TASKS:
- a) According to the article about the campus detection dog, how long did Avery's training take?
- b) From the article about the campus detection dog, set down the passage between "Meet Avery, a" and "Sgt. Ray Gonzalez.", inclusive.

DOCUMENT TEXT:
------------------------------------------------------------
The newest member of Cal State Long Beach campus police is adept at detecting trouble. She can sniff out problems, alert others of danger, and wag her tail in excitement.
Meet Avery, a 2-year-old yellow Labrador Retriever who recently joined the force as the school’s first Detection Dog. She is expected to help reduce time and cost associated with detection of suspected explosives and provide a few smiles.
“We respond to suspicious objects all the time on campus,” President Jane Close Conoley said. “Kids leave backpacks or someone is at an exhibit and leaves a box. This takes a lot of people power. For safety, we empty buildings while we (detect the threat level.)”
In the past, Conoley said in certain circumstances, the school has relied on the dog from the Long Beach Police Department. Having a dog on campus enables campus police to assess the situation quicker. Avery lives close by with her handler, Sgt. Ray Gonzalez.
“(From) a safety standpoint, I thought it was going to be a win for our police department,” Conoley said.
Long Beach is the sixth CSU campus to acquire a detection dog such as Avery, who is assigned the task of sniffing explosives only. Cal State Northridge and Cal Poly San Luis Obispo have two dogs – one for explosives and one for drug detection.
According to Lt. Rick Goodwin, Avery’s training took 3-4 months, after which she earned her police badge/vest. She, however, will continue the highly technical training from Gonzalez as types of explosives continually change.
“When she finds something that’s suspicious, she sits down,” Goodwin said. “In her work environment, she’s completely focused.
“Notice her vest… the goal of training is that when the vest is on, it’s all business. When the vest is off, Avery will know ‘I can play with these students.’ It’s another cue to learning.”
Students can expect to see Avery on campus throughout the year in her secondary role – goodwill ambassador. Conoley said the dog will provide valuable public relations outreach to the community at such events as SOAR and Safety Talks, and perhaps even visit student groups and housing, just to “get students aware that there is this extra level of protection for them.”
“Safety is the primary thing, but it’s also a morale booster. Students love dogs,” Conoley said.
Extra safety and tail-wagging comes with a price tag, though.
Barbara Alpert of the Alpert Jewish Community Center in Long Beach donated the initial costs of acquiring Avery. Conoley said the constant care, feeding and training, however, needs to be raised annually. A Beachfunder has been set up with a goal of $5,000.
“There are ongoing costs -- training and some of the gear Avery has and none of that is cheap,” Conoley said. “It’s all specialized. Then there are the veterinarian bills and food.”
------------------------------------------------------------
INPUT DATA:
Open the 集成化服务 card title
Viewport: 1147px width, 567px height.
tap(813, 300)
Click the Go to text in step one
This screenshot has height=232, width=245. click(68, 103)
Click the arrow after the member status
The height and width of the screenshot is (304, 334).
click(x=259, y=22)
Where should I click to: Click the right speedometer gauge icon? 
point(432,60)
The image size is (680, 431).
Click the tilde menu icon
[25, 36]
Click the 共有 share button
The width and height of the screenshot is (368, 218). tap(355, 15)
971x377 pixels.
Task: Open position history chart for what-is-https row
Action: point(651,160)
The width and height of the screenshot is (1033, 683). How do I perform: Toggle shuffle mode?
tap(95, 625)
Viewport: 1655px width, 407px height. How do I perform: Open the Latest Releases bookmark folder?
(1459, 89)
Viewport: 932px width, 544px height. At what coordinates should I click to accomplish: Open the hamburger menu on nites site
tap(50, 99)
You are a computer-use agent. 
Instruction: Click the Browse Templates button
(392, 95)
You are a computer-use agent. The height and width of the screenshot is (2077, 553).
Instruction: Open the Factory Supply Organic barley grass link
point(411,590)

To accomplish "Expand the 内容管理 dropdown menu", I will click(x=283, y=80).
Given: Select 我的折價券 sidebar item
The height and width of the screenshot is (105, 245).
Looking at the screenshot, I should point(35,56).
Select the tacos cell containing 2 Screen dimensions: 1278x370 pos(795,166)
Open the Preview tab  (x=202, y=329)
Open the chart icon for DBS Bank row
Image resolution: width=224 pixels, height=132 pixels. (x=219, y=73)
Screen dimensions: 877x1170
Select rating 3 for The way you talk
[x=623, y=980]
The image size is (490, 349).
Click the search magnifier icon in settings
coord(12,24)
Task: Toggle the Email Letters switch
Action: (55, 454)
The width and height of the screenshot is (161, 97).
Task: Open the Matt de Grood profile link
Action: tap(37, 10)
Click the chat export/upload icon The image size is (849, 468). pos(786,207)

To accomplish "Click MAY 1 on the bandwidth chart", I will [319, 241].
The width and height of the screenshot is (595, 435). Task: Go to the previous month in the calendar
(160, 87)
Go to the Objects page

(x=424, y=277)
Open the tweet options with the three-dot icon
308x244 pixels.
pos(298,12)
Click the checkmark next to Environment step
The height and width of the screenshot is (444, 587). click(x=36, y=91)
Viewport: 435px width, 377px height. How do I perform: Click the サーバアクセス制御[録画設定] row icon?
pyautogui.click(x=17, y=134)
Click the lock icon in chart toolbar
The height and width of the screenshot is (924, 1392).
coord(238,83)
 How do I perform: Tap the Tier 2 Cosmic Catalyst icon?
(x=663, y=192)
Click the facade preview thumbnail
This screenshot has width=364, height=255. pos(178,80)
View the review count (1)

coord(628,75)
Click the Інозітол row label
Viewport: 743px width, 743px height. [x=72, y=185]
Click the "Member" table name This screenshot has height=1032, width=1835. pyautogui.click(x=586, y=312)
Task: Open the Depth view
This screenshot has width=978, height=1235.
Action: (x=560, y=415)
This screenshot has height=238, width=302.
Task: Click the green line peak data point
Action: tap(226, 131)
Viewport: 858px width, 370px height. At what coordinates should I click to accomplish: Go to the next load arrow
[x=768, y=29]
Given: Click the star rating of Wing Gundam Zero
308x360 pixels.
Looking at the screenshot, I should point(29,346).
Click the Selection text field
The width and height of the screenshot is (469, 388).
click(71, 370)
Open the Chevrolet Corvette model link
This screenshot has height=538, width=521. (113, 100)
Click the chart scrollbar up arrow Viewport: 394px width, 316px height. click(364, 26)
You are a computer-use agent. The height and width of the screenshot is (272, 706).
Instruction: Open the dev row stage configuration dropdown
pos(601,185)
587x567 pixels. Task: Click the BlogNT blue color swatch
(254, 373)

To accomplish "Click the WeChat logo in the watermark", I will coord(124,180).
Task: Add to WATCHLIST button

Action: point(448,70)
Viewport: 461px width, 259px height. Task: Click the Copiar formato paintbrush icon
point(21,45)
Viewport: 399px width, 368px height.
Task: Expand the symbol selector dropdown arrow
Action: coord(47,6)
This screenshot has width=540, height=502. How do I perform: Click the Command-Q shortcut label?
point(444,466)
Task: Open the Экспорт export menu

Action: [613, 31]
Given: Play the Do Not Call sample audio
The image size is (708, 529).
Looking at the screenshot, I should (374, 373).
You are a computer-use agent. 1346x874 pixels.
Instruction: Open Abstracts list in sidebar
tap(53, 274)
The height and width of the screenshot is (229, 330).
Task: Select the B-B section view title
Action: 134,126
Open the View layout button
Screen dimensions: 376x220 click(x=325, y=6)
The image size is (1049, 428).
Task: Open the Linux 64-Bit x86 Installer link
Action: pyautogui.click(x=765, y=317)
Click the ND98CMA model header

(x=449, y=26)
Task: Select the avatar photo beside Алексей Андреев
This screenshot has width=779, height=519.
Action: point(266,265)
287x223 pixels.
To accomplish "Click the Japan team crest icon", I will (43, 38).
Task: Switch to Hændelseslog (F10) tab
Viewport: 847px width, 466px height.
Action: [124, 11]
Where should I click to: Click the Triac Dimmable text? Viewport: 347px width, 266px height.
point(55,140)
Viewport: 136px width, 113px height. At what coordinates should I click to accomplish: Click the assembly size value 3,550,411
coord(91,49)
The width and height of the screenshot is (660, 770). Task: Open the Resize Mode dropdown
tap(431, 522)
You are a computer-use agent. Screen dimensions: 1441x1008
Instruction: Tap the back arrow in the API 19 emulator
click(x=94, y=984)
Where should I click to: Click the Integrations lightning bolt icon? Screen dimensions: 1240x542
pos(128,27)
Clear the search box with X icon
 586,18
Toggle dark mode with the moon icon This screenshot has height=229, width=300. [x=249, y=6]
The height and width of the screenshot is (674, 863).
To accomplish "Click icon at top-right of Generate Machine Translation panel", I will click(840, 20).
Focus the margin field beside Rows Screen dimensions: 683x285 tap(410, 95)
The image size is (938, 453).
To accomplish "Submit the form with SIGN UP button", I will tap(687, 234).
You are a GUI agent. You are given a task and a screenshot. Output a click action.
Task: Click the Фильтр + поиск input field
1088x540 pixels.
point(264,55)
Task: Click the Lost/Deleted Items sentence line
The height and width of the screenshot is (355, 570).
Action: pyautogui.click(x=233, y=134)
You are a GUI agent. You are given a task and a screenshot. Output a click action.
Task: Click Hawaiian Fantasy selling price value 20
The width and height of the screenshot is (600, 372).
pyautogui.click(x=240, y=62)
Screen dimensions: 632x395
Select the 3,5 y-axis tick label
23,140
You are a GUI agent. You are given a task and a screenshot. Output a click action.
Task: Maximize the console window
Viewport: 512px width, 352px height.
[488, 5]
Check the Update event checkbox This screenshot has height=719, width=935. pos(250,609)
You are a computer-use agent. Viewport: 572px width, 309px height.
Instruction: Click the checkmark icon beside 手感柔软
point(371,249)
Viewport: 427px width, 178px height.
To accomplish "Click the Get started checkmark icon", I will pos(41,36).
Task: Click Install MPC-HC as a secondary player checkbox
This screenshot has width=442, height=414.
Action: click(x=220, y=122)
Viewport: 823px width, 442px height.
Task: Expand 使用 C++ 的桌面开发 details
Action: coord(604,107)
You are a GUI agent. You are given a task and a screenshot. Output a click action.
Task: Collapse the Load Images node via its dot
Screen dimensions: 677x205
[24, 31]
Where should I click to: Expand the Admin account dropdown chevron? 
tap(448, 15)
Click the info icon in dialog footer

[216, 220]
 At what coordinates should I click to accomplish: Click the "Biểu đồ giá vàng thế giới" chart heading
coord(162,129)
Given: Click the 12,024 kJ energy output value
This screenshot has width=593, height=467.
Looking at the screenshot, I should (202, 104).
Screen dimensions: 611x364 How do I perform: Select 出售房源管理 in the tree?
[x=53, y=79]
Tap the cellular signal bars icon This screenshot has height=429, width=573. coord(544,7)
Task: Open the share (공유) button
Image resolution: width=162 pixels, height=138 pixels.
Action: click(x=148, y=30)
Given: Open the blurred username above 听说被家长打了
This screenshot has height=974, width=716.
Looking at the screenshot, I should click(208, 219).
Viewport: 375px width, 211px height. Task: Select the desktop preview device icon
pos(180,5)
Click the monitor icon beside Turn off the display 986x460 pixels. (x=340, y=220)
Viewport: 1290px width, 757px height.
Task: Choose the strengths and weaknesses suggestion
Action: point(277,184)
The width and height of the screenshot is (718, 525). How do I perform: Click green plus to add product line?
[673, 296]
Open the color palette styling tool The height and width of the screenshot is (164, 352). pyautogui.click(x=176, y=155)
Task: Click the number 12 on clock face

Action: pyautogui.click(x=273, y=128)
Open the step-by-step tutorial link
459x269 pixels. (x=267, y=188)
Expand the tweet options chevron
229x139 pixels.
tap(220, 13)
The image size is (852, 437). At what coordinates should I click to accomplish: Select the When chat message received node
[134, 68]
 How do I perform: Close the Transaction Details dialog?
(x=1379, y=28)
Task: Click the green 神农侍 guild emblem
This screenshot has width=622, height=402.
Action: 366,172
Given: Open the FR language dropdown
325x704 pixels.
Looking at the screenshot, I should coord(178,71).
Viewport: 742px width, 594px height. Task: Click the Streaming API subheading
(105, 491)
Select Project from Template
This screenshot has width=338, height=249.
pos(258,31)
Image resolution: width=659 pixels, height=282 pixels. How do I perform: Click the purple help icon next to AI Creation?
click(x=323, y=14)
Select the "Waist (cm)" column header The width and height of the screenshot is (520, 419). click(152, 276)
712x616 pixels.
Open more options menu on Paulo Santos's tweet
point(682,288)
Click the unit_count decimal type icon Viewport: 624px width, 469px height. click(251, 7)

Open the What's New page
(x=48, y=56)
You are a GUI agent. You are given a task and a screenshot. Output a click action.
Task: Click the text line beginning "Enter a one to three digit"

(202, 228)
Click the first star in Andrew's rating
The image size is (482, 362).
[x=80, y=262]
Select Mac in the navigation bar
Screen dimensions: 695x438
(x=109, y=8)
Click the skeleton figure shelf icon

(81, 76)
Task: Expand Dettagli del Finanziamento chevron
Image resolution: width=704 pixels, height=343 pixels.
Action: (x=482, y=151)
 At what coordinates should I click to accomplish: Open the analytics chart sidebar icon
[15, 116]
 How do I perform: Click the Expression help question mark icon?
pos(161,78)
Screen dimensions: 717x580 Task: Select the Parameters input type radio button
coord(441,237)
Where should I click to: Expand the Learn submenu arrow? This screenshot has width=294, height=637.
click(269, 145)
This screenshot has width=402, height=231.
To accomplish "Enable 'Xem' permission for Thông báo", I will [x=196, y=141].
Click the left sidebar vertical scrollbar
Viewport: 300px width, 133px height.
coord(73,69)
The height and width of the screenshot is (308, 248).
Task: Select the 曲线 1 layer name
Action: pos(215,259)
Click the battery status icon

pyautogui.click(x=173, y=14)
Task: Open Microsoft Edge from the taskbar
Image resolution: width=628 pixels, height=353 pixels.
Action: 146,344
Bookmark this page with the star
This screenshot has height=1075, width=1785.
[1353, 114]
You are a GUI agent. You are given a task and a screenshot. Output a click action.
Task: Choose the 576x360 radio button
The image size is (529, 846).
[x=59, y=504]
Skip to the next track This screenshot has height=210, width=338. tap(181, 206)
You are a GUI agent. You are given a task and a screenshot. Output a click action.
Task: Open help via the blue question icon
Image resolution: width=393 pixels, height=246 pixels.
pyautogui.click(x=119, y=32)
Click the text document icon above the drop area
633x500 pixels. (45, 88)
------------------------------------------------------------
ANSWERS PER TASK:
- a) 3-4 months

- b)
Meet Avery, a 2-year-old yellow Labrador Retriever who recently joined the force as the school’s first Detection Dog. She is expected to help reduce time and cost associated with detection of suspected explosives and provide a few smiles.
“We respond to suspicious objects all the time on campus,” President Jane Close Conoley said. “Kids leave backpacks or someone is at an exhibit and leaves a box. This takes a lot of people power. For safety, we empty buildings while we (detect the threat level.)”
In the past, Conoley said in certain circumstances, the school has relied on the dog from the Long Beach Police Department. Having a dog on campus enables campus police to assess the situation quicker. Avery lives close by with her handler, Sgt. Ray Gonzalez.